Session 6 Summary

Interview with Dr. Tim Davis about SuiteSparse GraphBLAS JIT compilation system internals. Session Date: August 1, 2024

Overview
JIT Architecture and Global State Management
JIT Control Modes
- Five JIT Control States
- Cross-Compilation Pattern for Embedded Systems
JIT Load Process
Kernel Loading and Compilation
The Macrofy System
Error Handling and Robustness
- JIT Failure Philosophy
Implementation Statistics and Insights
- Code Organization
- CUDA Minimalism
Session Conclusion

Overview

This session continues from Session 5, diving deep into how the GraphBLAS JIT (Just-In-Time) compilation system works internally. The discussion covers kernel compilation, loading, caching, synchronization, and the macrofy process that generates source code.

JIT Architecture and Global State Management

Global State and Critical Sections [00:06:00 - 00:12:00]

Discussion: The JIT system requires global state to maintain persistent information across GraphBLAS sessions, including hash tables, cache folder paths, compiler settings, and C flags.

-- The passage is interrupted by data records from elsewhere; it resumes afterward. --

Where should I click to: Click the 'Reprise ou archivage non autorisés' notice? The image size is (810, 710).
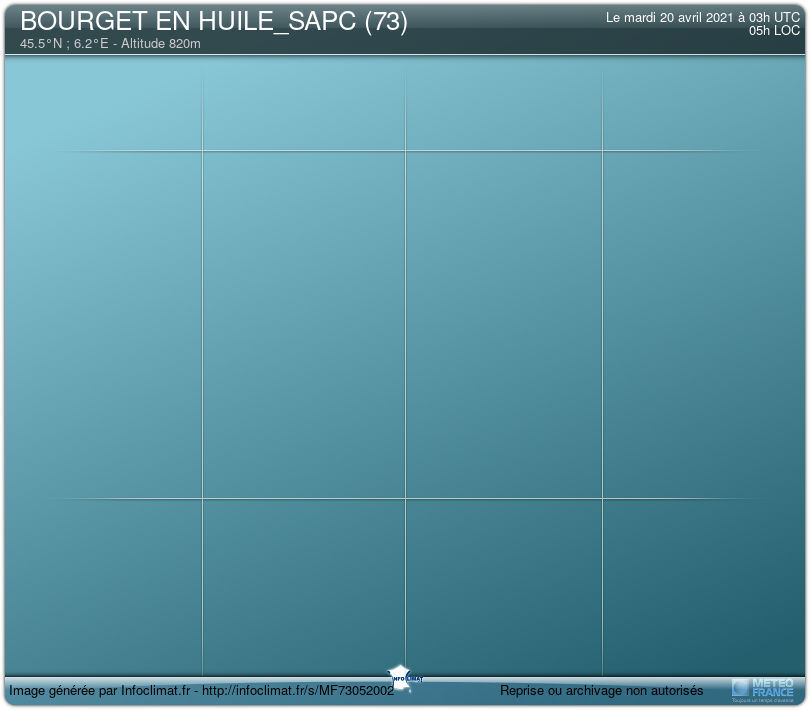[601, 691]
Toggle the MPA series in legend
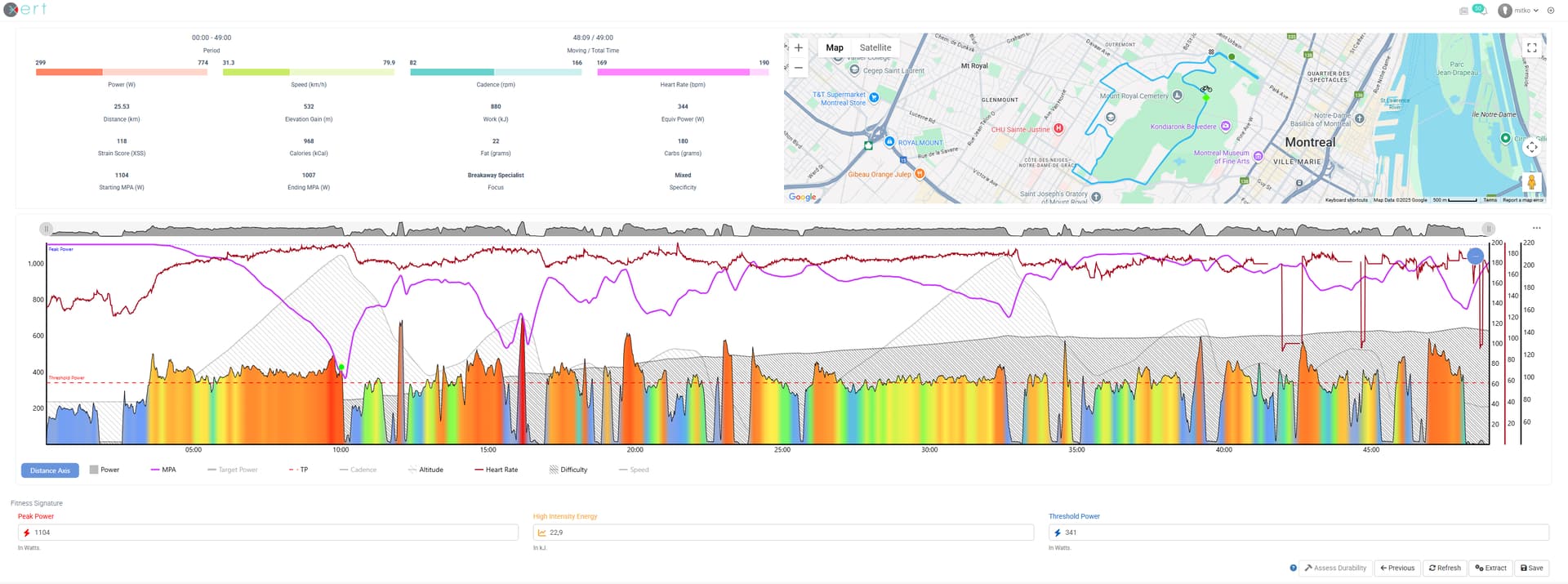The image size is (1568, 584). click(x=163, y=470)
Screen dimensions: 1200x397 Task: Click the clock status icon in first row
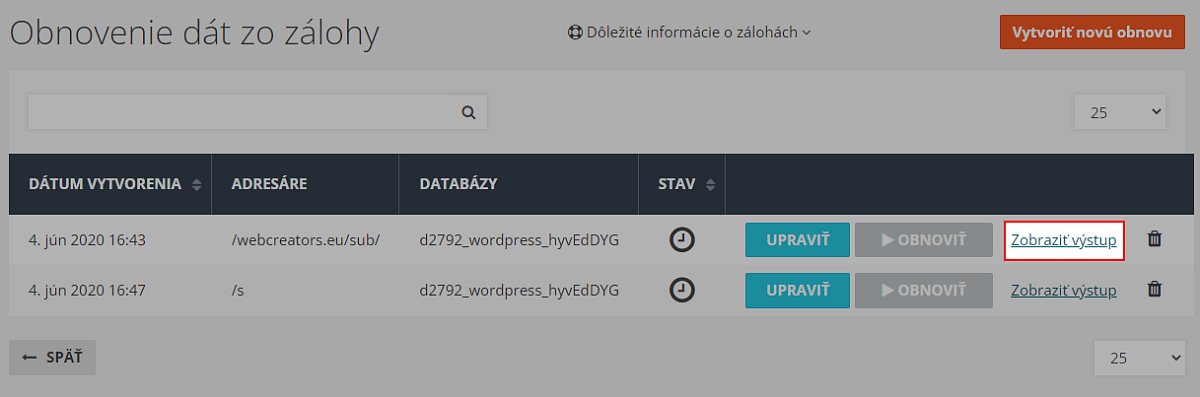(681, 240)
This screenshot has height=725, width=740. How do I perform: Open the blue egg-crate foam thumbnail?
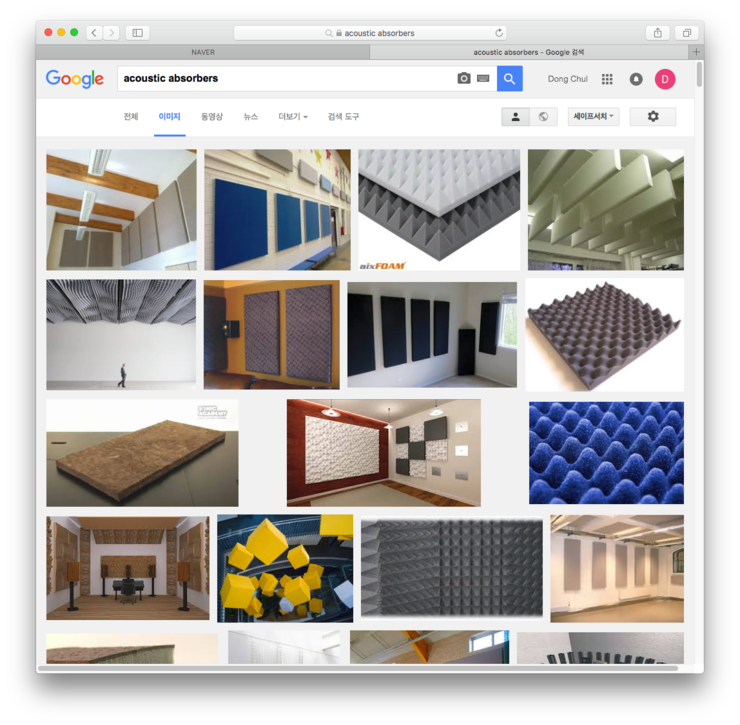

Key Quote: "I don't like globals. Globals are evil. But I have to have them here because you call GrB_mxm, and I jit a kernel, and I stick it a hash table, and you call it again. And I say, 'Oh, I've seen this one before.' I've got to go find the function pointer."

Technical Details:

Core JIT implementation in GB_jitifyer.c and GB_jitifyer.h (2,700 lines of code)
Hash table stores compiled kernel function pointers
OpenMP critical sections protect hash table access from multiple user threads
File locking protects against multiple GraphBLAS processes accessing same cache (see NOTE in Session 5)

Timestamp: [00:06:00]

Multi-Threading and Multi-Process Synchronization [00:08:00 - 00:09:30]

Discussion: How the JIT handles concurrent access from multiple threads within a process and multiple separate GraphBLAS processes.

Key Quote: "If one user thread compiles a jit kernel, goes into jit cache, the other thread wants to use it. I have to share it. So the hash table is protected with a critical section."

Technical Details:

User threads within same process share hash table via OpenMP critical sections
Separate processes share cache folder via file locking
Multiple layers of synchronization to prevent conflicts
Hash function depends on matrix properties (sparse/hypersparse, zombies, iso-valued, etc.)

Timestamp: [00:08:00]

Version Management and Cache Folders [00:11:00 - 00:13:00]

Discussion: How different GraphBLAS versions maintain separate cache folders and how version conflicts are handled.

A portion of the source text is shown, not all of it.